Impossible – Parameters given current limitations weren’t realistic enough for AI to evaluate accurately.

What became immediately apparent was that some things were much more manageable for AI to handle than others. By discussing with the team, I pinpointed where AI could be most powerful and deliver the most value to users, even in an MVP (Minimum Viable Product) version. This was key because not everything needed to be perfect immediately—some features could be refined over time, while others needed to be spot-on from the beginning.

Key findings from the workshop revealed apparent differences in feasibility among the parameters. For example:

Some parameters were rule-based and straightforward, making them well-suited for automation. Acronyms and Structure were placed in the high feasibility category because they followed clear, standardized rules. AI could cross-check acronyms against an existing database and flag inconsistencies without ambiguity. Similarly, ensuring a report’s structure adhered to the required sections was a simple matter of validation.
Other parameters weren’t as black and white. Quality assessment fell into the moderately feasible category because it was more subjective. The AI could flag apparent issues, like missing sections, but judging the clarity of a report required a level of human interpretation that AI wasn’t fully capable of handling. This meant we needed hybrid solutions—where AI could do a first-pass evaluation, but human reviewers would still be involved in more nuanced decision-making.
Some parameters weren’t feasible at this stage. Copy-paste detection was a significant challenge, not because AI couldn’t identify duplicated text but because of privacy constraints around anonymized patient data. AI couldn’t always access the necessary context to determine whether copy-pasting was problematic. This realization made us rethink whether this was a feature worth pursuing in the short term or if it needed to be left out of the MVP version.

This workshop helped align expectations with reality.

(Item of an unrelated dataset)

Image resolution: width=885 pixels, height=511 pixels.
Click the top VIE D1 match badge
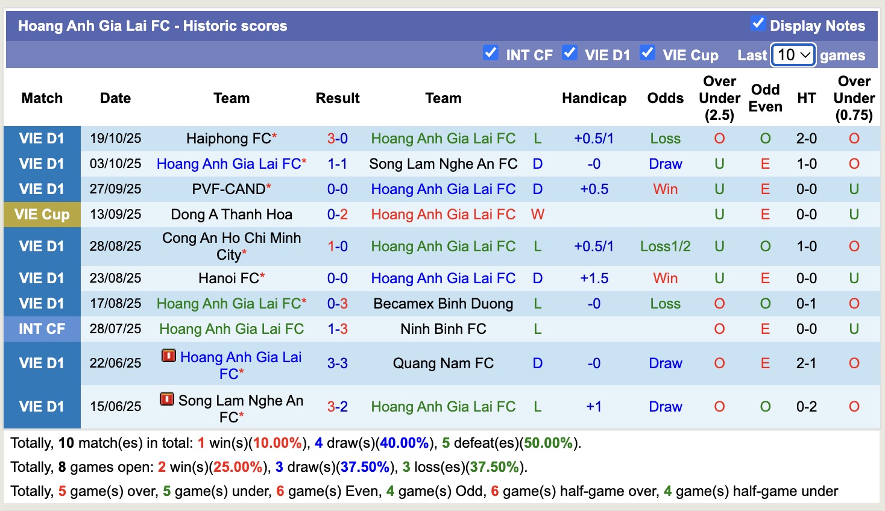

We identified where AI could have the most impact, needed human oversight, and wasn’t worth pursuing—at least not yet. It reinforced an important truth:

AI design isn’t just about what’s theoretically possible. It’s about what’s practical and functional and can be implemented to benefit users.

And that’s a lesson I’ll carry into every AI-driven project I work on in the future.

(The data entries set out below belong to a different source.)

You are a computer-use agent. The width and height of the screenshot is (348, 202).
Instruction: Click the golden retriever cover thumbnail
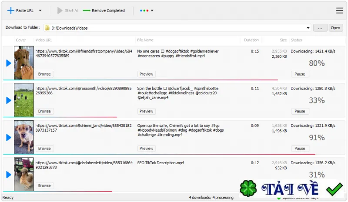pos(24,63)
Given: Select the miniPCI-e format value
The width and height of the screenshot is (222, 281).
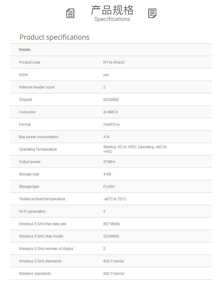Looking at the screenshot, I should coord(111,124).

Conclusion: Designing AI with intention

Working on this project made me realize that designing for AI isn’t just about interfaces—it’s about shaping how AI interacts with people. Unlike traditional design, where everything is predefined, AI-driven products evolve, learn, and sometimes behave unpredictably. That meant I couldn’t just assume things would work. I had to test, refine, and challenge assumptions to ensure the technology aligned with real user needs.

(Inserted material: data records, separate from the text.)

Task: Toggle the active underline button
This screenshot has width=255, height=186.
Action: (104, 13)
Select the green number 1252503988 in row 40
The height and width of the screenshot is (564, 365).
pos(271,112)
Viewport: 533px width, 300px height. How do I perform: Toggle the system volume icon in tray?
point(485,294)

I’ve always believed that great design comes from understanding the problem firsthand. With AI, that means going beyond the surface level and really understanding how the technology works. This isn’t about becoming a developer or data scientist but ensuring that the AI aligns with real user needs rather than just showcasing its technical capabilities. That’s why engaging multidisciplinary teams is essential—bringing together designers, developers, and AI specialists to bridge the gap between user experience and AI capabilities.

One of the biggest challenges is keeping the design user-centred rather than technology-driven. AI is powerful, and it’s tempting to focus on what it can do instead of what it should do.

I won’t lie—this process was a steep learning curve. It required me to embrace uncertainty, collaborate across disciplines, and rethink how I approached design. But through this, I realized something important:

When designers actively engage with AI, we don’t just adapt to new technology—we shape it.

This is what excites me the most about working with AI. We have the power to define how these systems interact with people. If we step back and leave it all to engineers, we risk creating technically impressive tools disconnected from human needs.

But if we get involved—if we experiment, challenge assumptions, and refine AI with intention—we can ensure that technology serves people, not the other way around.

And that’s a challenge worth taking on.